The Reuters report documented that the businesses operating out of Wyoming Corporate Services included: a US Department of Defense contractor who was convicted in 2007 of wire fraud in connection with selling counterfeit parts to the US military; the former Ukrainian Prime Minister Pavlo Lazarenko, who is now serving an eight-year jail term in California on money-laundering and extortion charges; and Ira N. Rubin, who created 18 different firms in connection with an illegal online gambling operation and fled to Costa Rica to avoid arrest.
The other firm that received a massive stream of Chinese Internet traffic last Tuesday, Dynamic Internet Technologies, is also a software business that offers tools for accessing web sites censored by governments in China, Syria, Iran Vietnam and UAE. Among DIT’s clients are Voice of America, Radio Free Asia, Human Rights of China and Epoch Times (a right-wing Chinese publication affiliated to Falun Gong).
One source of the theory that the breakdown was caused by Chinese censors was an email message from Bill Xia, a Falun Gong supporter and the man who founded DIT after immigrating to the United States in the 1990s. Xia wrote that the shutdown could have been caused by a “misconfiguration” in the Chinese firewall.
“Only the Great Firewall has this capability ready,” Xia wrote. Other US technology experts and media spokespeople then backed up Xia’s claim, saying government censorship of the web was bound to “backfire.”
A similar shutdown of the Internet in China occurred in April 2012 when web browsers were unable to access both Chinese and foreign web sites. That outage, which was never fully explained, also impacted users in Hong Kong and Japan. And last August a denial-of-service attack caused large portions of the Chinese Internet to go in what was undoubtedly a hacking operation.
While speculation continues as to the specific cause of last Tuesday’s shutdown, it is not out of the question that the outage was the result of a sophisticated malware operation sponsored by the US government or one of its private contractors. As revealed by Edward Snowden in November, the NSA and its Office of Tailored Access Operations (TAO) are the number one purveyor of cyber crime and distributor of malware in the world. These operations rely upon IP address switching and domain name server tricks to lure users into unknowingly loading harmful software onto their systems.
In June, intelligence expert Matthew Aid reported that the NSA and TAO have been engaged for 15 years in a large-scale hacking operation aimed at Chinese computer and telecommunications networks.
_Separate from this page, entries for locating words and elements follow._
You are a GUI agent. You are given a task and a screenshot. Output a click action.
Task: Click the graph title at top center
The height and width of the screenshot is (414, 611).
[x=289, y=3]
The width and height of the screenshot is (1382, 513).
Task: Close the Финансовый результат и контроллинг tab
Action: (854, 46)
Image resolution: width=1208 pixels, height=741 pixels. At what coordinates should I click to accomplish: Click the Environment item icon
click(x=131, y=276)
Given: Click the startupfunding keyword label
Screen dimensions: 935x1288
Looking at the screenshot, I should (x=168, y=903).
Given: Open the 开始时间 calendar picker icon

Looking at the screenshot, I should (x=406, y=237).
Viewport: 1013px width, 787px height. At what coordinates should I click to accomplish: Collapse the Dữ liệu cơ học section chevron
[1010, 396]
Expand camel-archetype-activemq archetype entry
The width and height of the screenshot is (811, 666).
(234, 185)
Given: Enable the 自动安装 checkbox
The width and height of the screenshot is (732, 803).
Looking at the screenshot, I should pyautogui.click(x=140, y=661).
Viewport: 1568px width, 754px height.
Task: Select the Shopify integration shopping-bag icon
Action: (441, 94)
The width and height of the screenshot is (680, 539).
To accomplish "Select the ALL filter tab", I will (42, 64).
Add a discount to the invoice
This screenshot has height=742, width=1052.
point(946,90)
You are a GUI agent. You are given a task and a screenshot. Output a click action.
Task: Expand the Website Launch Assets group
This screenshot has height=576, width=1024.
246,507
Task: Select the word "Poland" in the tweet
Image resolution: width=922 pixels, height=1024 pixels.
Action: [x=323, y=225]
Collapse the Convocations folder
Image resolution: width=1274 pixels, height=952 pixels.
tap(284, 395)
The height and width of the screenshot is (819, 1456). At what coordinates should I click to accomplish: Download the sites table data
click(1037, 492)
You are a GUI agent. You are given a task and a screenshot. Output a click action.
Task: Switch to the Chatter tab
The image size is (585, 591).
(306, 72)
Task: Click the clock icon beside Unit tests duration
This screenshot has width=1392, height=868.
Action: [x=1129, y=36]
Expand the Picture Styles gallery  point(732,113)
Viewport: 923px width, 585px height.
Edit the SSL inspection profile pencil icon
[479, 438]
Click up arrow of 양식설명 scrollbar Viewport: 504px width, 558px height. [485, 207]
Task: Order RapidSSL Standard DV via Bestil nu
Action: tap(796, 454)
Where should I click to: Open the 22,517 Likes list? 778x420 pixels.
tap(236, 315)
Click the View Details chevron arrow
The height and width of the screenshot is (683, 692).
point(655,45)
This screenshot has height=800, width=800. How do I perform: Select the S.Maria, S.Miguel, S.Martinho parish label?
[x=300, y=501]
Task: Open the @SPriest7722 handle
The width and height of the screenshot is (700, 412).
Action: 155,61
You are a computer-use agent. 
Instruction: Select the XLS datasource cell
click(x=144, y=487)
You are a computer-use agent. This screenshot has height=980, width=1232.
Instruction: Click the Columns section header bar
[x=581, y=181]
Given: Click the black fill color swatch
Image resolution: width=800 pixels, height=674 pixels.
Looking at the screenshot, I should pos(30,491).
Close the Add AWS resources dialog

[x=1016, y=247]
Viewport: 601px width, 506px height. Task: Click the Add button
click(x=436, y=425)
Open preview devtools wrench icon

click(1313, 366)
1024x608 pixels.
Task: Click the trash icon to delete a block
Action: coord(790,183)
The background and activities of DIT are of particular interest in this regard. The Wikipedia entry on DIT’s flagship product, called Freegate—software that uses proxy servers to bypass Internet firewalls—contains information regarding the close association of DIT with US government agencies and NGOs since it was founded in 2001. Freegate was developed with financing from the Broadcasting Board of Governors, the government agency responsible for US imperialist propaganda through broadcasting services such Voice of America and Radio and Television Marti.
The primary function of DIT has been the penetration of China’s Great Firewall, and there is evidence that Freegate has built-in capabilities for that purpose. In 2004, the anti-virus and security firm Symantec identified Freegate as a “Trojan horse,” i.e., malware that is non-self-replicating and, when executed, causes data loss, theft or system harm. Shortly thereafter Symantec publicly dropped the designation, stating that it had “mislabeled” the software. In 2013, Freegate was reported as a pro-Syrian government tool of cyber warfare designed to steal information from user’s computer instead of circumventing government censorship.